_WHAT YOU WILL DO:_
- a) Can you reproduce the passage of the reviewer exchange starting with "To our knowledge, no" and going on through "attraction in experiments."?
- b) How would this sentence from the reviewer exchange read in Spanish: "These weights can be learned or tuned, offering significantly more flexibility."?

I appreciate that my earlier comments have been addressed. However, the authors’ response raised a new and important concern for me:
How do you ensure that the Lyapunov conditions actually hold over the entire state space? In other words, how do you verify that the neural network you've trained is truly a valid Lyapunov function? From what I understand, methods like - CROWN require access to the explicit dynamics, or at least a reliable surrogate model. Right now, there seems to be a gap between training the neural network and confirming that it satisfies the theoretical conditions you have stated. You have mentioned model-free multiple times, but I suspect this is not the case. Learning part is indeed model-free, but, based on my understanding of the paper, verification does actually require model of the system.
Thank you for raising this important point and for your careful reading of our paper.
You are right that formal verification of the Lyapunov conditions using - CROWN requires access to the system dynamics model. Section 6 focuses on formal verification using - CROWN and indeed requires knowledge of the system dynamics, as detailed in Appendix F.
In contrast, the learning process for a candidate generalized Lyapunov function in Section 5 is model-free. The training requires system transitions, such as those utilized by RL algorithms, but not the actual model of the system. We train a neural network model to satisfy the generalized Lyapunov conditions across the training dataset and rely on the network's generalization to unseen samples to ensure that the Lyapunov candidate is valid across the whole state space. In this case, we do not perform formal verification but provide empirical evaluations over discretized state grids, as reported in Table 1. Hence, in settings where access to ground-truth dynamics is unavailable or the method is applied to high-dimensional systems, we view our approach as a practical step toward improving the robustness and stability of RL policies.
Authors have made a genuinely effort to address my comments, and I appreciate that. To me, it looks like an incremental work compared to k-induction, thus, it requires significantly better empirical evaluation.
Thank you again for your thoughtful feedback and for acknowledging our efforts in addressing your comments.
We would like to respectfully clarify our position regarding your final remark that the contribution appears incremental compared to k-induction.
To our knowledge, no multi-step neural stability certificates have been proposed before. While there is a growing body of work [1–7] on learning Lyapunov stability certificates for neural control policies, our formulation introduces a novel and nontrivial extension. Specifically, our method is able to certify policies and systems that existing neural Lyapunov methods cannot, and it consistently provides larger certified regions of attraction in experiments.
As noted in our earlier response, our method is structurally distinct from standard k-induction. Rather than requiring a strict decrease at a specific final step, our condition enforces a decrease in a weighted average over future states. These weights can be learned or tuned, offering significantly more flexibility. While there are interesting connections to k-inductive reasoning, we believe this distinction is important. Furthermore, to our knowledge, k-induction has not been applied to learning stability certificates that certify the stability of neural (RL) policies.

_PROVIDED DATA:_
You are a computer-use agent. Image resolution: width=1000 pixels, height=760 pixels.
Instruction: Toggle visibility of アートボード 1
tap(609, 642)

==

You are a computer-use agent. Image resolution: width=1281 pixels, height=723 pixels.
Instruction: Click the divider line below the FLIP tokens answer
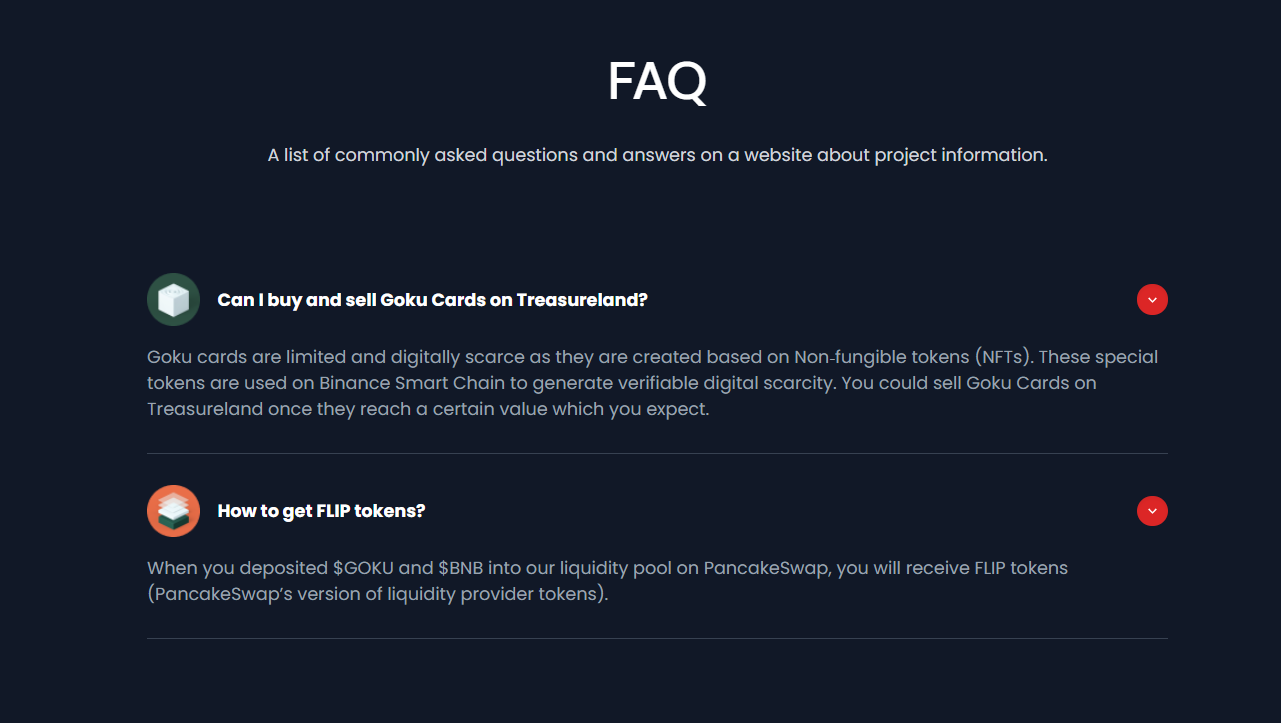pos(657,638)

* * *

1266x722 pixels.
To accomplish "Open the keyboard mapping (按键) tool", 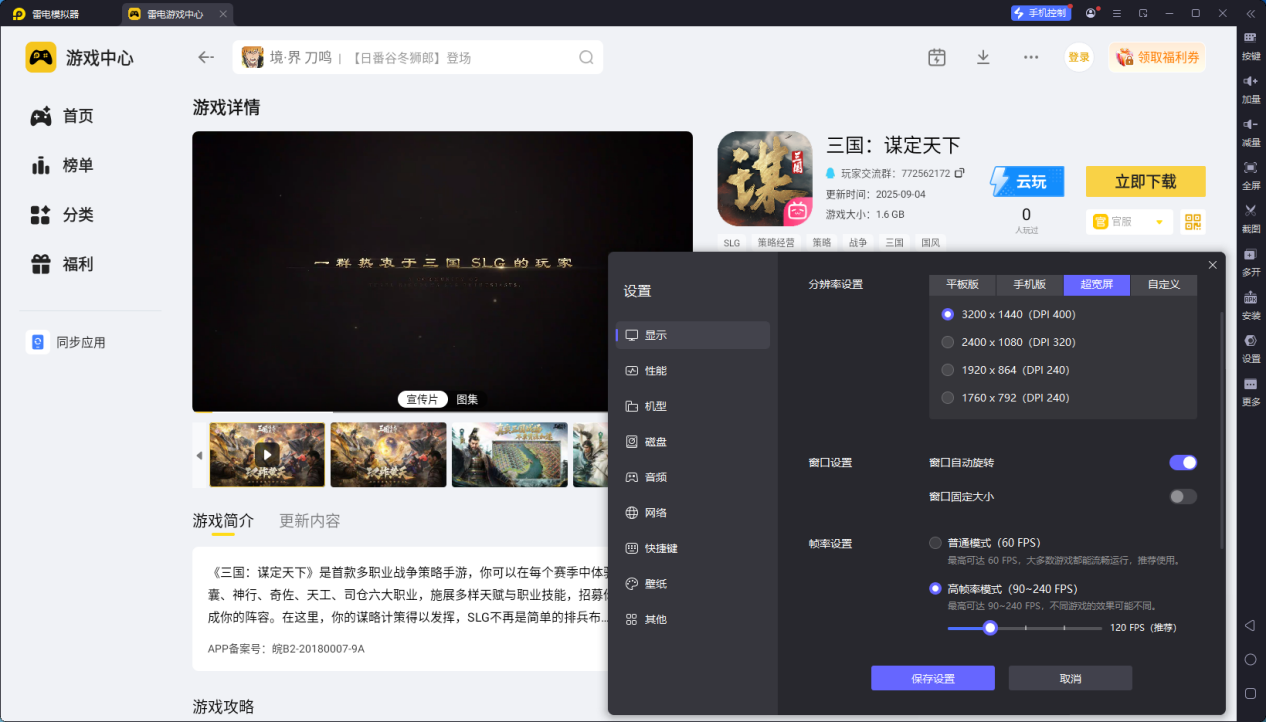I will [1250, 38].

_REPLIES:_
- a)
To our knowledge, no multi-step neural stability certificates have been proposed before. While there is a growing body of work [1–7] on learning Lyapunov stability certificates for neural control policies, our formulation introduces a novel and nontrivial extension. Specifically, our method is able to certify policies and systems that existing neural Lyapunov methods cannot, and it consistently provides larger certified regions of attraction in experiments.

- b) Estos pesos pueden aprenderse o ajustarse, lo que ofrece una flexibilidad considerablemente mayor.